In healthy mice, Brestoff and his colleagues reported, white fat cells transfer their mitochondria to macrophages — white blood cells that hoover up cellular debris. The number of shuttled organelles was reduced in obese mice. The obese mice also burnt less energy than their healthy counterparts10. These organelles might help macrophages to function when their metabolism is disrupted, says Brestoff.
In the labyrinthine world of the immune system, donated mitochondria might have an anti-inflammatory effect, especially when they are taken up by T cells — white blood cells that stave off infections and disease. In studies in cell cultures, Patricia Alejandra Luz-Crawford, an immunologist at the University of the Andes in Santiago, Chile, and her colleagues found that some types of T cell that receive mitochondria from stem cells produce fewer inflammatory molecules. Stem cells cultured from people with rheumatoid arthritis pass fewer mitochondria along to T cells than do stem cells from healthy individuals, which she says might contribute to the chronic inflammation associated with the disease11.

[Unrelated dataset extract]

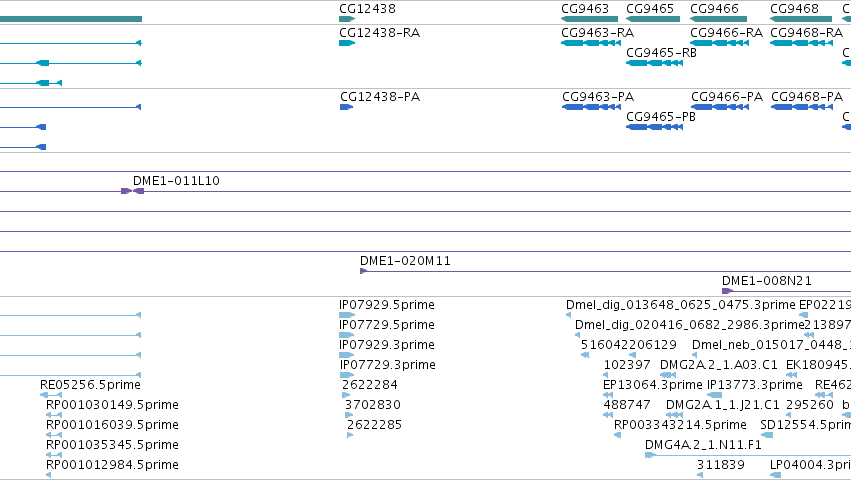Open the CG9466 gene label
This screenshot has width=851, height=480.
(x=714, y=9)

Mitochondria, visible in red, travel through a tunnelling nanotube from a type of bone marrow cell (top left) to a T cell that fights infections and cancer (bottom right).Credit: Jeremy Baldwin
But there are many unanswered questions about mitochondrial transfer, including what the organelles might be doing after they enter cells and how long they last, says Luz-Crawford. “There’s still a lot of mystery.”
The lack of detail about why cells transfer their mitochondria makes it hard to know what specific role these cellular exchanges might have in conditions such as cardiovascular disease and obesity, says Rodriguez. In vivo studies have tracked mitochondria in only a handful of tissue types, making it difficult to build a bigger picture of the wider impacts these transfers have on health.